▶ _EXCERPT TO READ_:
Mapping Environmental Justice: Using GIS and Citizen Science to Visualize Air Quality and Traffic Congestion in the South Bronx

Led by Katherine Gloede Silverman

Objective

The South Bronx suffers from air pollution due to heavy traffic. The Hunts Point Food Distribution Center and Last-Mile warehouses burden neighborhoods with emissions and noise. This project will use Counterpoint Truck Data in a GIS (Geographic Information Systems) program to visualize traffic hotspots/congested areas Identify trends, correlations, and truck routes based on data visualization.

Background

Launched in September 2023, the NYC Climate Justice Hub is a partnership between the City University of New York (CUNY)—the nation’s largest public urban university—and the NYC Environmental Justice Alliance (NYC-EJA)—a coalition of grassroots organizations who have led the fight for climate justice in NYC since 1991. By uniting CUNY and NYC-EJA, the Hub strengthens and fortifies just transition efforts led by frontline communities of color across NYC.

The Hub’s mission is to support NYC-EJA’s efforts to advance climate justice for New York City’s underserved, working-class Black and Brown communities. The Hub accomplishes this through the creation and the activation of new and existing trans-disciplinary systems and cross-sectoral networks that ensure CUNY robustly supports NYC-EJA—and the coalition of organizations and campaigns it brings together—in their efforts to accelerate “just transitions” in NYC. Through the creation of research teams, educational platforms, and a leadership development “vine,” the Hub prepares a generation of CUNY students to enter the workforce as climate leaders, operationalizes climate justice infrastructure at CUNY, and advances NYC-EJA’s transformative research agenda.

▶ _DATA BLOCK_:
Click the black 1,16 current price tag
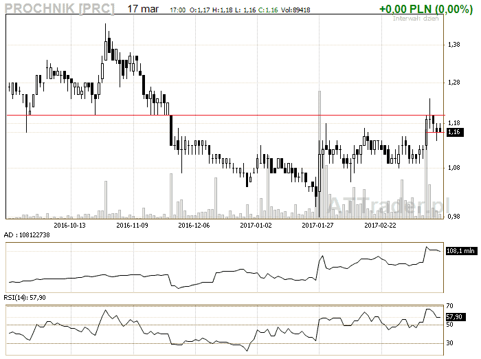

▶ _WHAT YOU SHOULD DO_: In the South Bronx air quality project description, when was the NYC Climate Justice Hub launched?

▶ _ANSWER IN FULL_: September 2023